10/09/2020 (modifier)
Par Alix
Note: 4/5 Coups de coeur expiré
L'avatar du posteur Alix

Mosquito nous propose un polar pour le moins original. Giuseppe De Nardo est un passionné d’histoire italienne, et notamment de la période de la Renaissance. Son histoire de déroule donc pendant le règne de Laurent de Médicis, et le détective essayant d’élucider le meurtre est… Léonard de Vinci ! Mais si l’histoire est bien entendu inventée, elle est pourtant très réaliste : l’auteur s’est beaucoup documenté sur l’artiste, sa personnalité, sa façon de travailler, de penser… son raisonnement et ses déductions sont donc à son image : analytiques et scientifiques (ses peintures était subjuguées par sa curiosité et ses connaissances très pointues en biologie, anatomie humaine, physique électromagnétique pour comprendre la lumière etc.) En observant son raisonnement, on comprend sa façon de peindre.

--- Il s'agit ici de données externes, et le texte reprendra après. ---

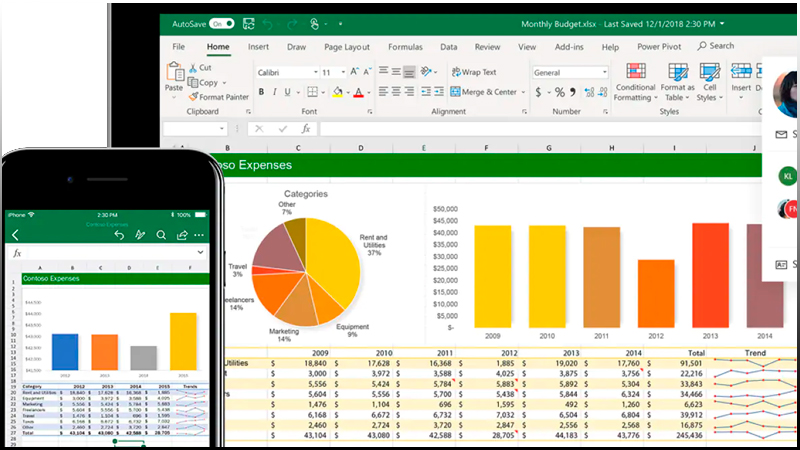Tap the search magnifier on phone toolbar
Screen dimensions: 800x450
[161, 235]
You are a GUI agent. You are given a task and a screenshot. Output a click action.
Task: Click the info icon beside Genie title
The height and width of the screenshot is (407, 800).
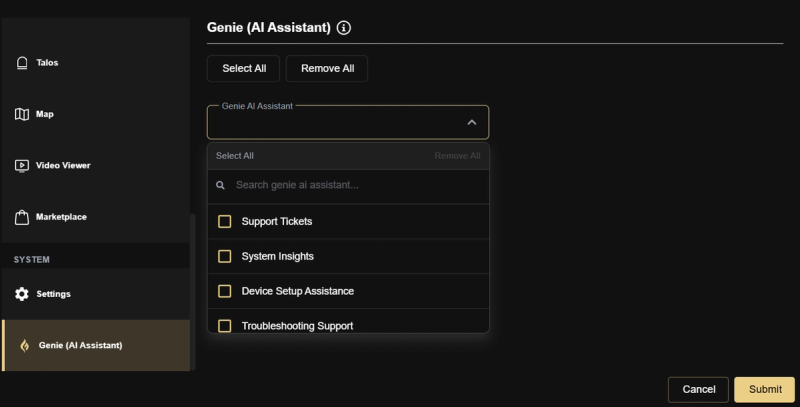tap(344, 28)
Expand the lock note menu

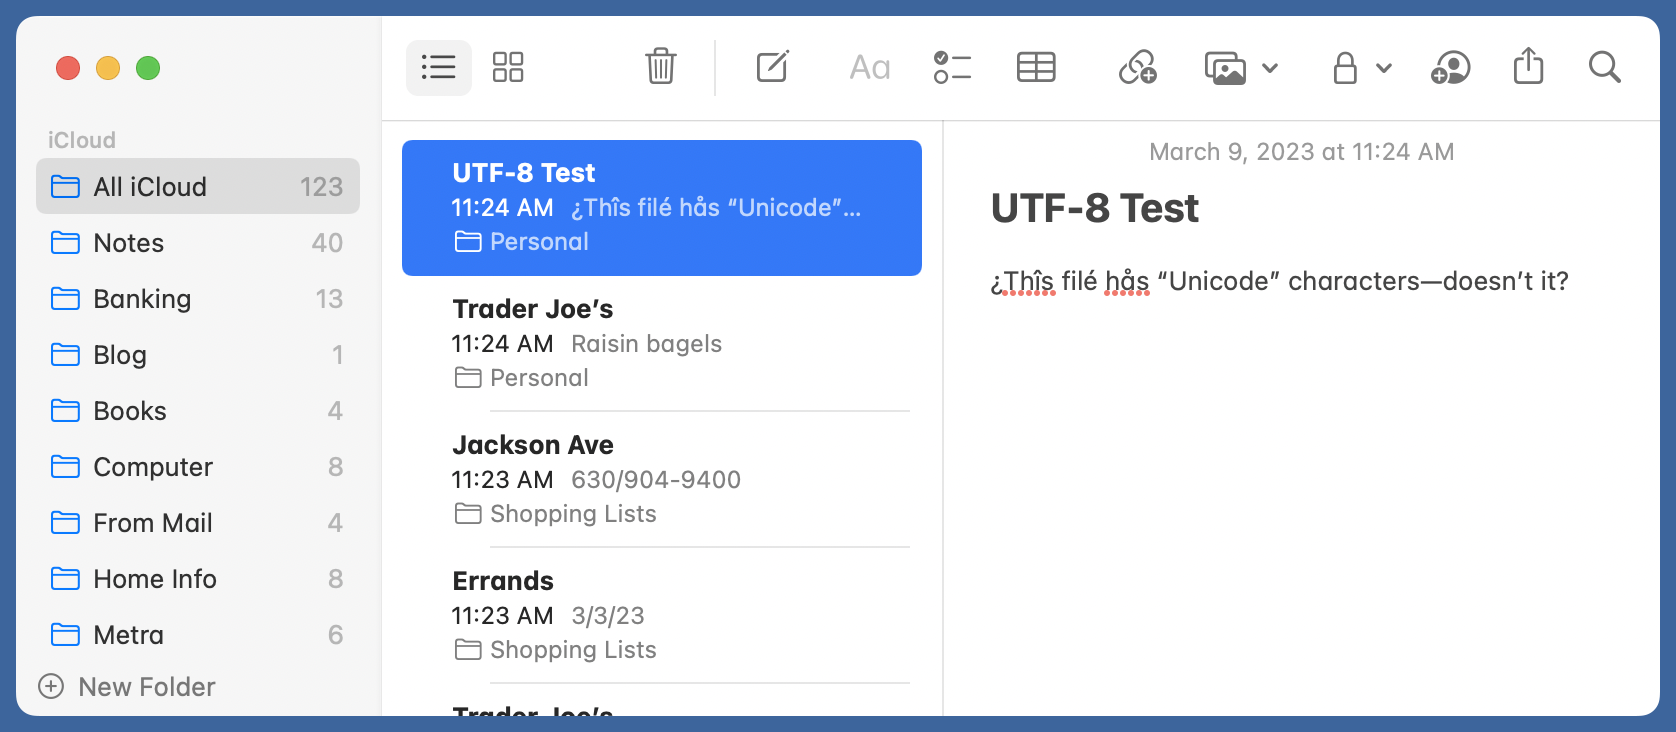pos(1361,68)
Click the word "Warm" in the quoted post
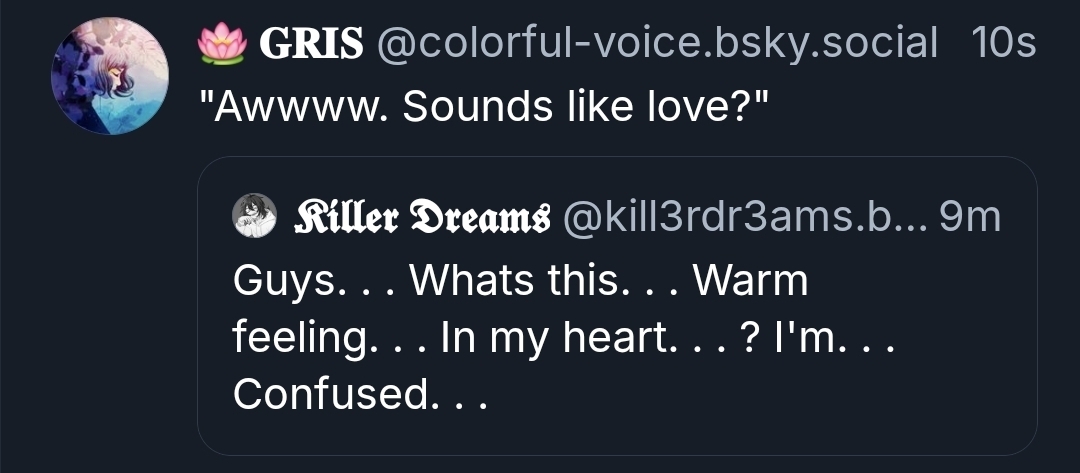Image resolution: width=1080 pixels, height=473 pixels. tap(749, 282)
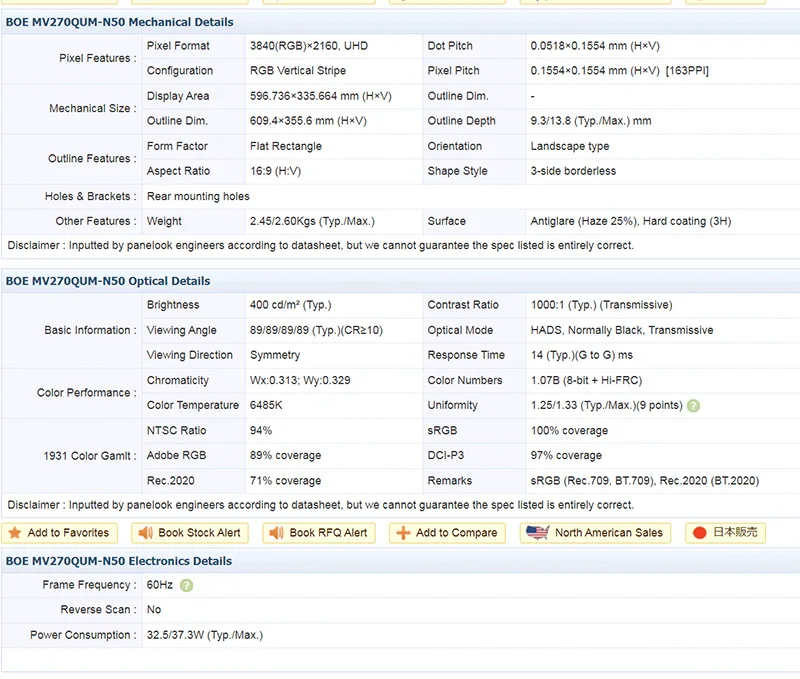The image size is (800, 679).
Task: Open the help icon beside 60Hz Frame Frequency
Action: coord(186,586)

C’est assez jubilatoire. Mais alors en pratique, ça donne quoi ? Et bien une enquête prenante et rondement menée. La narration est fluide, et prend un tournant intéressant vers la moitié de l’album : elle saute dans le futur, puis nous raconte le reste de l’enquête via des flashbacks… un exercice narratif assez ingénieux, et un dénouement bien amené et très logique. La mise en image d’Antonio Lucchi est spectaculaire. Bon, j’imagine que le rendu informatique ne sera pas du goût de tout le monde, mais moi j’ai beaucoup aimé. Il a clairement lui aussi fait beaucoup de recherches sur cette période. J’ai par ailleurs trouvé le changement de style pour les flashbacks judicieux (plus esquissé, comme dans des souvenirs lointains), même si je note des petits soucis de lisibilité occasionnels (sur la scène finale, par exemple). Un polar original, au background intéressant, et surtout prenant et satisfaisant. Une chouette découverte.